Common Pirate Strategies
Pirate strategies have always been closer to guerrilla fighters’ tactics than those of soldiers in traditional armies and navies. To get the job done, they relied on speed and the element of surprise. Most importantly, pirates preferred not to use violence unless absolutely necessary. 
To begin with, pirate ships wouldn’t have been able to hold their own against the advanced gunships of their time. These vessels would have been fitted with dozens of cannons, often larger and more powerful than the pirate’s own weapons. Larger guns also had a greater range, making it extremely risky to confront such opponents.
Most pirate captains would prefer not to come face to face with such formidable foes. In the event of an encounter, evasion or subterfuge was their best bet.
In comparison, merchant vessels would have been easy prey. They generally carried fewer men to make room for more cargo.
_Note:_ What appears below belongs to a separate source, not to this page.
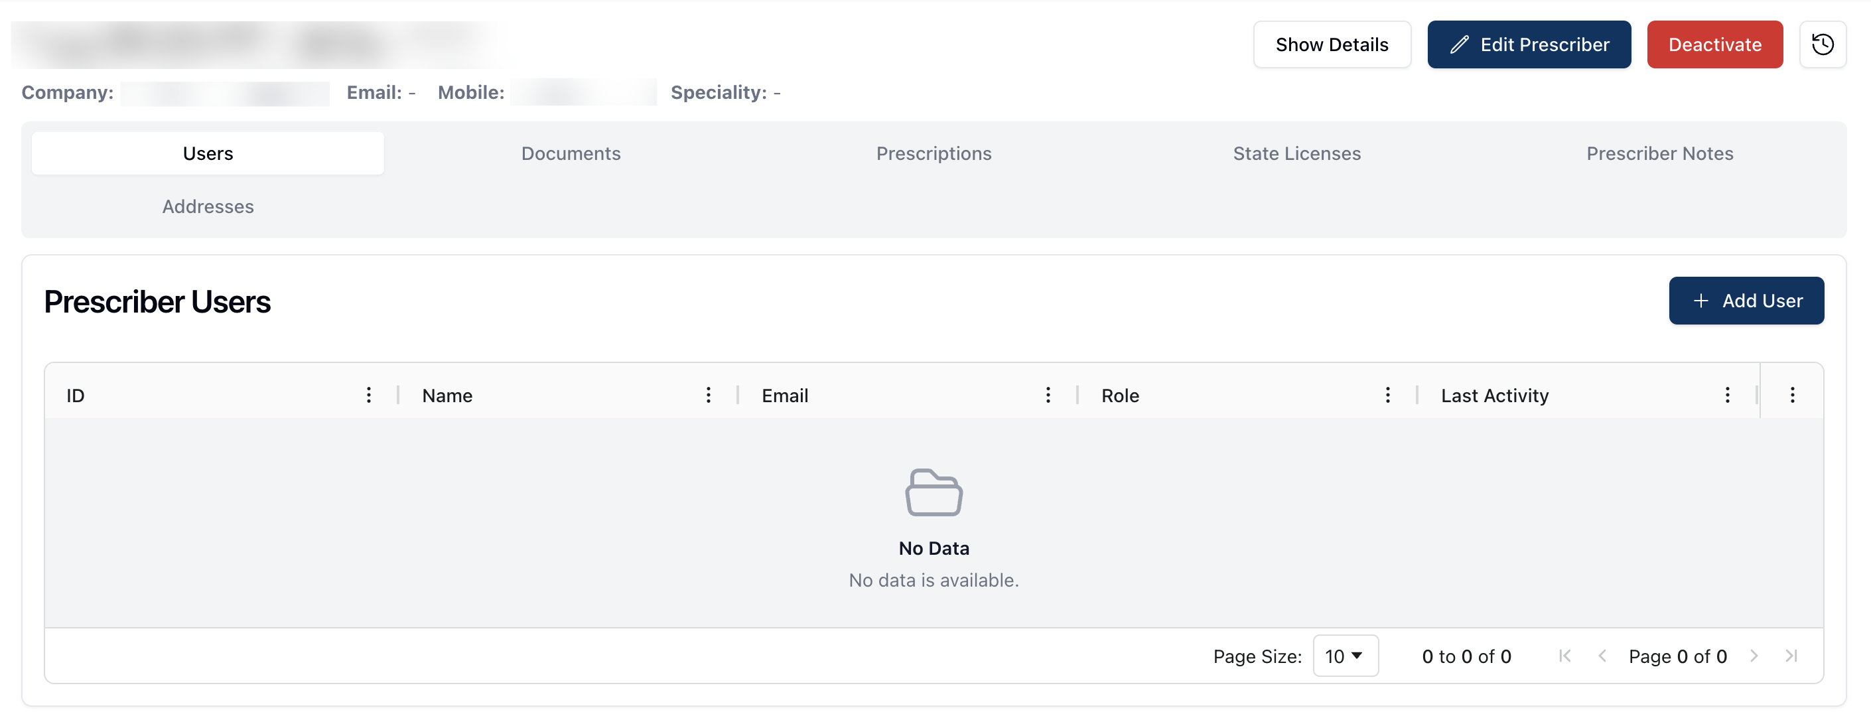Open the Prescriptions tab
Viewport: 1871px width, 728px height.
(933, 153)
And, sometimes, these small crews weren’t even adequately armed.
However, pirates had good reason not to use excessive force against merchant ships. Capturing a vessel intact offered them the best chance of appropriating its cargo. Often, the ship itself could be sold for money.
Finally, besides the monetary benefits of capturing a vessel without damaging it, battles also posed risks to a pirate captain and crew.
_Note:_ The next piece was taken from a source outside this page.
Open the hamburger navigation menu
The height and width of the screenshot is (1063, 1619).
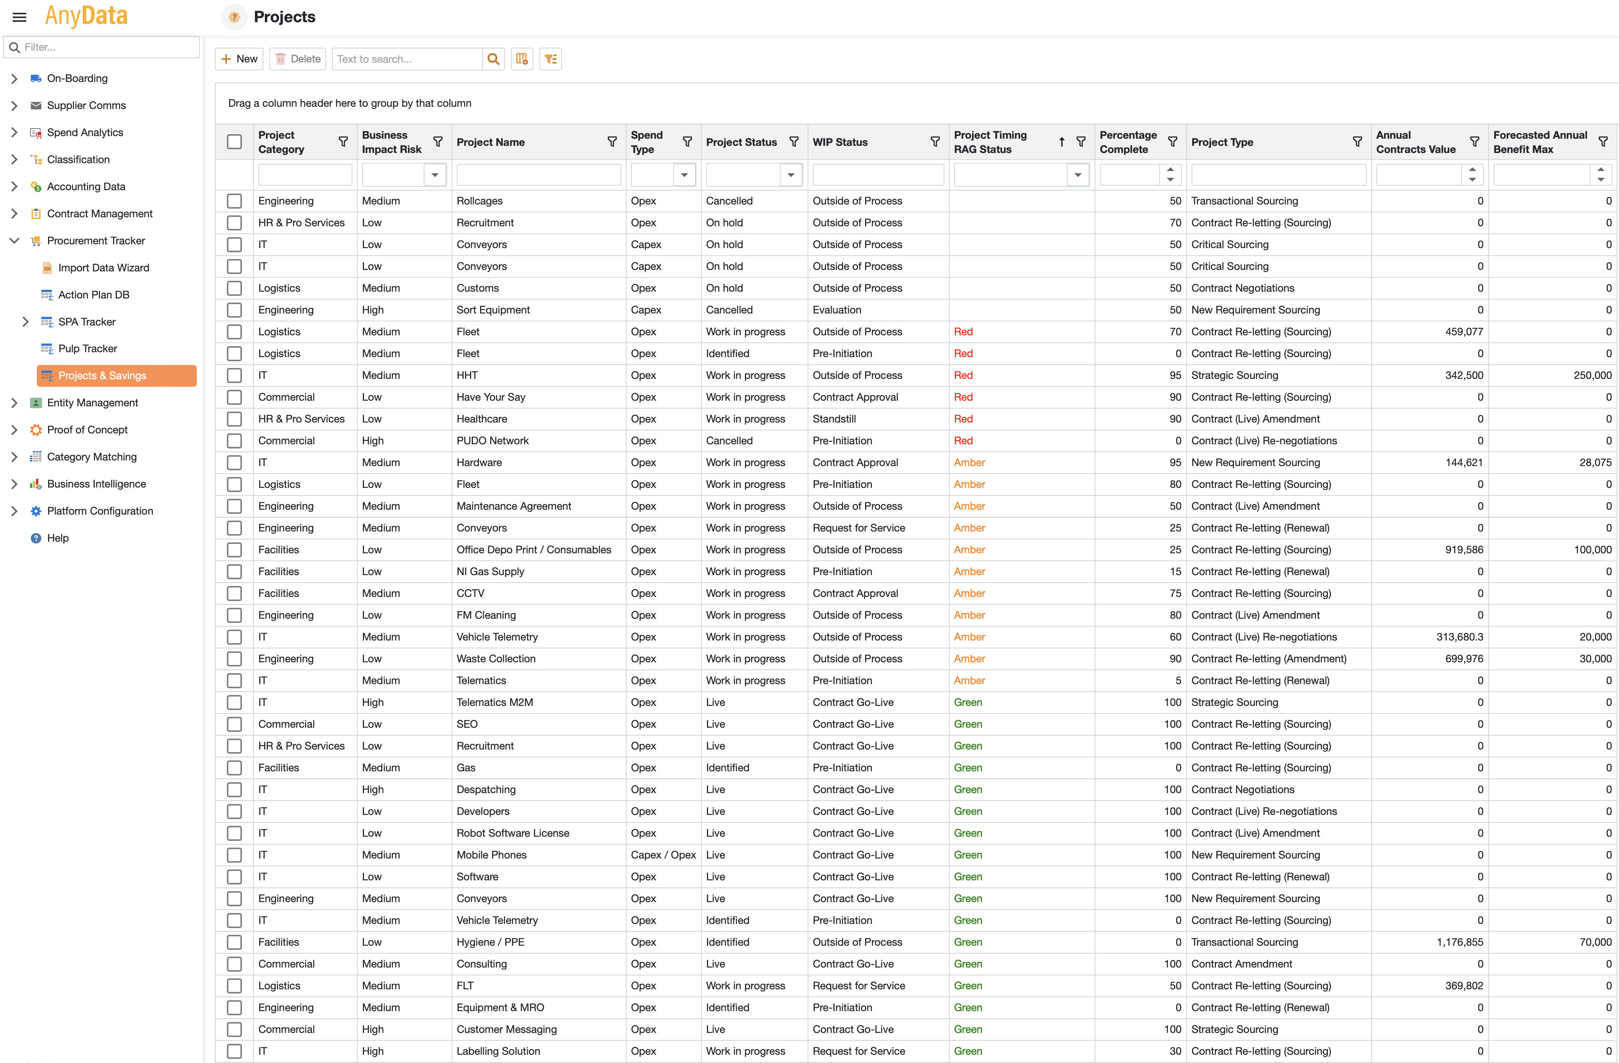pos(19,17)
For these reasons, the element of surprise was key to a successful pirate raid.
A vital aspect of this strategy was obtaining swifter ships that could outrun other vessels. Pirates would also often retrofit vessels after acquiring them, optimizing them for speed.
Another tactic was to fly under a different flag, allowing the pirate ship to get closer to its intended target before revealing its true identity. By the time the captain of the opposing ship became aware of the danger his vessel was in, it would be too late.
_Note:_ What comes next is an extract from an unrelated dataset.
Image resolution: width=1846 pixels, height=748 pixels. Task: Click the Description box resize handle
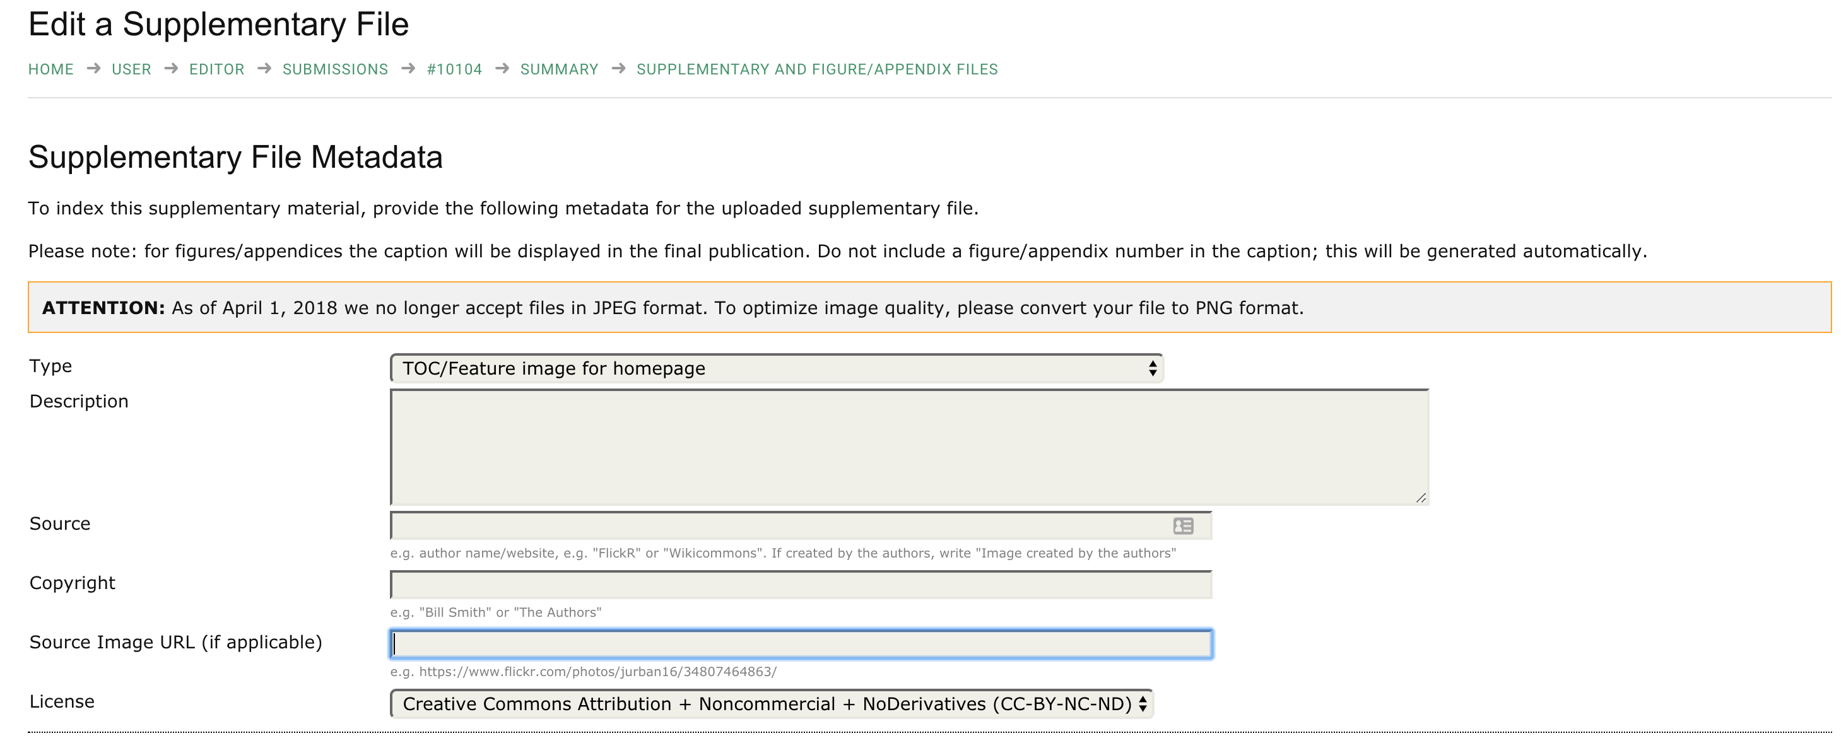1420,497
Ideally, pirates preferred that captains surrender without putting up a fight. Were a crew to resist, the pirates could fire a few cannonballs close to the ship as a threat. If a captain still resisted, the pirates would have no option but to pursue his craft, board it, and engage his crew in battle.
Pirate Weapons From Before and After the Golden Age of Piracy
Although piracy has diminished significantly in recent decades, there are still a few pirate strongholds left.
Today, pirates have access to even more dangerous weapons than the pirates of the Golden Age did. They can source automatic weapons, torpedoes, small motorized craft, and even communication and night vision gear on the black market for arms and military equipment.
However, pirates had very different gear and tactics before the modern era.
Although known to use flaming arrows, early pirates would not have had access to gunpowder, rifles, and pistols. They would mostly have been restricted to using knives, swords, bows and arrows, axes, and spears.
Some of the most successful pirates of the early medieval world, the Vikings, primarily relied on swords and axes to get the job done.  However, their strategies had much in common with the pirates of the Golden Age. Like their successors, the Vikings too relied on speed and surprise to execute raids successfully.
Viking vessels were shallow-hulled and swift. They could navigate up rivers and shallow coastlines to catch their victims off-guard. They also often had oars to help them move faster when there was no wind. 
Like the Golden Age pirates, another critical weapon in the Vikings’ armory was their fearsome reputation. Their terrified victims often willingly paid the Vikings a ransom to leave them alone.
Whatever the age, the pirates’ ultimate goal was to board their intended targets to gain access to their cargo. They usually did this by outrunning other vessels and using tools like grappling hooks to climb onto them.
Often, the ships themselves were used as a weapon to batter an enemy into submission. After all, this was the norm in naval warfare before guns and cannons became widely available and was a common tactic used by both pirates and navies.